- _What is needed_
Copy out the entries that come next, exactly.

##### The input #####

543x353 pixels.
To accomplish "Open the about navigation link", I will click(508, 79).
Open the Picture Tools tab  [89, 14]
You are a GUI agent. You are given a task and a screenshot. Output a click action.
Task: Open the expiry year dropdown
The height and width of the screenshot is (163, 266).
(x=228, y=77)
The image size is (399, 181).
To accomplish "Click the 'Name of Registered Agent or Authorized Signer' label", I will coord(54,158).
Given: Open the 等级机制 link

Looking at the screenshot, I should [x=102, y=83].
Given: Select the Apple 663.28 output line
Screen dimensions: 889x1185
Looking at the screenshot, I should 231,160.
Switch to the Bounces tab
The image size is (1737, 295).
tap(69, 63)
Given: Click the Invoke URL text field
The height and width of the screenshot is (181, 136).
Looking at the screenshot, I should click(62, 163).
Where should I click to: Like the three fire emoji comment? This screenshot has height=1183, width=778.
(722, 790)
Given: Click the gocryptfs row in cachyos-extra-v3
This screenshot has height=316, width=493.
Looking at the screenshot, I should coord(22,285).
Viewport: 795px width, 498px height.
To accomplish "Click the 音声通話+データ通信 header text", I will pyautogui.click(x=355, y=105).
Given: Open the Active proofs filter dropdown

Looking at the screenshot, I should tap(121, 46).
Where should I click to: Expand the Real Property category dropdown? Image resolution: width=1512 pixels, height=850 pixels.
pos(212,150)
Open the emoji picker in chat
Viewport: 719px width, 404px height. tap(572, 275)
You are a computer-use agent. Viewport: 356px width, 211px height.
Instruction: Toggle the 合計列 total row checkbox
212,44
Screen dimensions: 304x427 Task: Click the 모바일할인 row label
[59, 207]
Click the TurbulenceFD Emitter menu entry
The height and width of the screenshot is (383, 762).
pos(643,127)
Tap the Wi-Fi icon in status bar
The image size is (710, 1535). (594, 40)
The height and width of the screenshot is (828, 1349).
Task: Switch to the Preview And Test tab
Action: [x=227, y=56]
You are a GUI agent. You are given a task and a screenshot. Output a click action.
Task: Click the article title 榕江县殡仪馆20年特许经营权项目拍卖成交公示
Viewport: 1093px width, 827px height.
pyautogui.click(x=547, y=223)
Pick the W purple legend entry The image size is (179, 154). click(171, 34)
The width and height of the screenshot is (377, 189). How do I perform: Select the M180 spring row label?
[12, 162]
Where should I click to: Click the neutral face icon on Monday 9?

#####

- _Solution_
543x353 pixels.
To accomplish "Open the about navigation link", I will click(508, 79).
Open the Picture Tools tab  [89, 14]
You are a GUI agent. You are given a task and a screenshot. Output a click action.
Task: Open the expiry year dropdown
The height and width of the screenshot is (163, 266).
(x=228, y=77)
The image size is (399, 181).
To accomplish "Click the 'Name of Registered Agent or Authorized Signer' label", I will coord(54,158).
Given: Open the 等级机制 link

Looking at the screenshot, I should [x=102, y=83].
Given: Select the Apple 663.28 output line
Screen dimensions: 889x1185
Looking at the screenshot, I should 231,160.
Switch to the Bounces tab
The image size is (1737, 295).
tap(69, 63)
Given: Click the Invoke URL text field
The height and width of the screenshot is (181, 136).
Looking at the screenshot, I should click(62, 163).
Where should I click to: Like the three fire emoji comment? This screenshot has height=1183, width=778.
(722, 790)
Given: Click the gocryptfs row in cachyos-extra-v3
This screenshot has height=316, width=493.
Looking at the screenshot, I should coord(22,285).
Viewport: 795px width, 498px height.
To accomplish "Click the 音声通話+データ通信 header text", I will pyautogui.click(x=355, y=105).
Given: Open the Active proofs filter dropdown

Looking at the screenshot, I should tap(121, 46).
Where should I click to: Expand the Real Property category dropdown? Image resolution: width=1512 pixels, height=850 pixels.
pos(212,150)
Open the emoji picker in chat
Viewport: 719px width, 404px height. tap(572, 275)
You are a computer-use agent. Viewport: 356px width, 211px height.
Instruction: Toggle the 合計列 total row checkbox
212,44
Screen dimensions: 304x427 Task: Click the 모바일할인 row label
[59, 207]
Click the TurbulenceFD Emitter menu entry
The height and width of the screenshot is (383, 762).
pos(643,127)
Tap the Wi-Fi icon in status bar
The image size is (710, 1535). (594, 40)
The height and width of the screenshot is (828, 1349).
Task: Switch to the Preview And Test tab
Action: [x=227, y=56]
You are a GUI agent. You are given a task and a screenshot. Output a click action.
Task: Click the article title 榕江县殡仪馆20年特许经营权项目拍卖成交公示
Viewport: 1093px width, 827px height.
pyautogui.click(x=547, y=223)
Pick the W purple legend entry The image size is (179, 154). click(171, 34)
The width and height of the screenshot is (377, 189). How do I perform: Select the M180 spring row label?
[12, 162]
Where should I click to: Click the neutral face icon on Monday 9?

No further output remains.